Vaksin meningokokus tersedia untuk grup A, C, W135 dan Y.[39] Di negara-negara di mana vaksin untuk meningitis C diperkenalkan, kasus-kasus yang disebabkan oleh patogen ini sudah jauh menurun.[37] Saat ini tersedia vaksin kuadrivalen, yang menggabungkan keempat jenis vaksin itu. Imunisasi dengan vaksin ACW135Y terhadap keempat jenis meningitis sekarang dijadikan persyaratan visa agar bisa ikut serta menunaikan ibadah haji.[40] Pengembangan vaksin untuk meningitis grup B terbukti jauh lebih sulit, karena protein permukaannya (yang biasanya digunakan untuk membuat vaksin) hanya menimbulkan respon dari sistem kekebalan tubuh yang lemah, atau bereaksi silang dengan protein manusia normal.[37][39] Namun, beberapa negara yaitu (Selandia Baru, Kuba, Norwegia dan Chili) telah mengembangkan vaksin untuk meningitis grup B jenis lokal; beberapa sudah memberikan hasil yang bagus dan digunakan dalam program imunisasi lokal.[39] Baru-baru ini di Afrika, pencegahan dan pengontrolan epidemik dari meningitis dilakukan dengan deteksi awal penyakit dan vaksinasi massal reaktif darurat pada penduduk yang berisiko dengan vaksin polisakarida bivalen A/C atau trivalent A/C/W135,[41] meskipun vaksin MenAfriVac (vaksin meningitis grup A) telah menunjukkan efektivitas pada orang muda dan sudah dideskripsikan sebagai model untuk kemitraan pengembangan produk pada keadaan sumber daya yang terbatas.[42][43]
Vaksinasi rutin terhadap Streptococcus pneumoniae dengan vaksin pneumokokus konjugat (PCV), yang aktif melawan tujuh serotipe umum dari patogen ini, telah jauh menurunkan kejadian meningitis pneumokokus.[37][44]Vaksin pneumokokus polisakarida, yang mencakup 23 jenis, hanya diberikan pada kelompok tertentu (misalnya: mereka yang mengalami splenektomi, pengangkatan limpa lewat operasi); vaksin ini tidak memberikan respon kekebalan tubuh yang berarti pada semua penerima, misalnya anak kecil.[44] Vaksinasi anak-anak dengan Bacillus Calmette-Guérin sudah dilaporkan jauh menurunkan angka meningitis tuberkulosis, tetapi efektivitasnya yang menurun pada orang dewasa telah mendorong pencarian vaksin yang lebih baik.[37]
Antibiotik
Profilaksis antibiotik jangka pendek adalah sebuah metode pencegahan lain, terutama untuk meningitis meningokokus.
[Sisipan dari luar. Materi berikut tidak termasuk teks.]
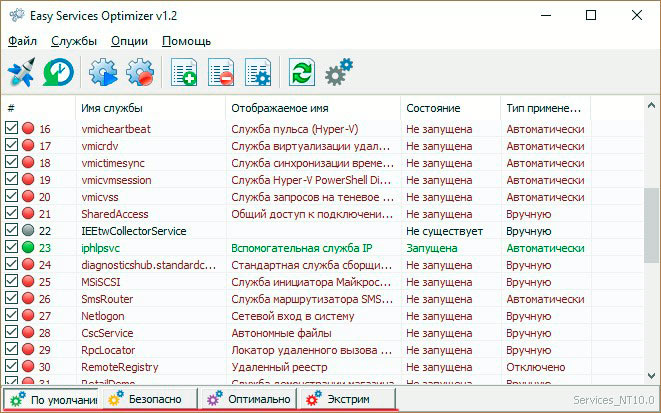661x413 pixels.
Task: Sort by the Состояние column header
Action: tap(433, 107)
Pada kasus meningitis meningokokus, pengobatan profilaksis pada orang yang berkontak erat dengan antibiotik (misalnya rifampisin, siprofloksasin atau seftriakson) bisa menurunkan risiko mereka untuk menderita penyakit tersebut, tetapi tidak melindungi terhadap infeksi di kemudian hari.[27][45] Resistensi terhadap rifampisin mulai meningkat sejak digunakan, sehingga dianjurkan untuk mempertimbangkan penggunaan antibiotik lain.[45] Walaupun antibiotik sering digunakan dalam upaya untuk mecegah meningitis pada mereka yang mengalami fraktur tulang tengkorak basilar tidak ada cukup bukti untuk menentukan apakah hal ini bermanfaat atau membahayakan.[46] Hal ini berlaku baik bagi mereka yang mengalami kebocoran LCS maupun yang tidak.[46]
Tata laksana
Meningitis berpotensi mengancam nyawa dan memiliki tingkat mortalitas yang tinggi bila tidak diobati;[3] penundaan dalam pengobatan sudah dikaitkan dengan hasil yang kurang baik.[4] Oleh karena itu, pengobatan dengan antibiotik spektrum luas tidak boleh ditunda sementara pemeriksaan untuk memastikan sedang dilakukan.[29] Bila penyakit meningokokus dicurigai pada perawatan primer, panduan merekomendasikan agar benzil penisilin diberikan sebelum pasien dirujuk ke rumah sakit.[7] Cairan Intravena hendaknya diberikan bila pasien mengalami hipotensi (tekanan darah rendah) atau syok.[29] Karena meningitis bisa menyebabkan sejumlah komplikasi berat dini, tinjauan medis teratur direkomendasikan untuk mengidentifikasikan komplikasi-komplikasi ini pada tahap awal [29] dan untuk merawat penderita tersebut di unit rawat intensif apabila dianggap perlu.[4]Ventilasi mekanik mungkin diperlukan apabila tingkat kesadaran sangat rendah, atau bila ada bukti gagal napas. Bila ada tanda-tanda peningkatan tekanan intrakanial, tindakan untuk memantau tekanan bisa dilakukan; ini akan memungkinkan optimisasi dari tekanan perfusi serebral dan berbagai pengobatan untuk menurunkan tekanan intrakanial dengan obat-obatan (misalnya mannitol).[4] Kejang diobati dengan obat antikonvulsi.[4] Hidrosefalus (gangguan aliran LCS) mungkin memerlukan insersi kateter sementara atau jangka panjang, seperti serebral.[4]
Meningitis Bakterial
Antibiotik
Antibiotik empiris (pengobatan tanpa diagnosis yang pasti) hendaknya langsung diberikan, meskipun sebelum diketahui hasil punksi lumbal dan analisis LCS. Pilihan pengobatan awal sebagian besar bergantung pada jenis bakteri yang menyebabkan meningitis di suatu tempat dan populasi tertentu. Contohnya, di Inggrispengobatan empiris terdiri dari sefalosporin generasi ketiga seperti sefotaksim atau seftriakson.[27][29] Di Amerika Serikat, di mana resistensi terhadap sefalosporin semakin banyak ditemukan pada streptokokus, penambahan vankomisin untuk pengobatan awal dianjurkan.[3][4][27] Namun, kloramfenikol, baik sendiri maupun digabungkan dengan ampisilin tampaknya bekerja sama baiknya.[47]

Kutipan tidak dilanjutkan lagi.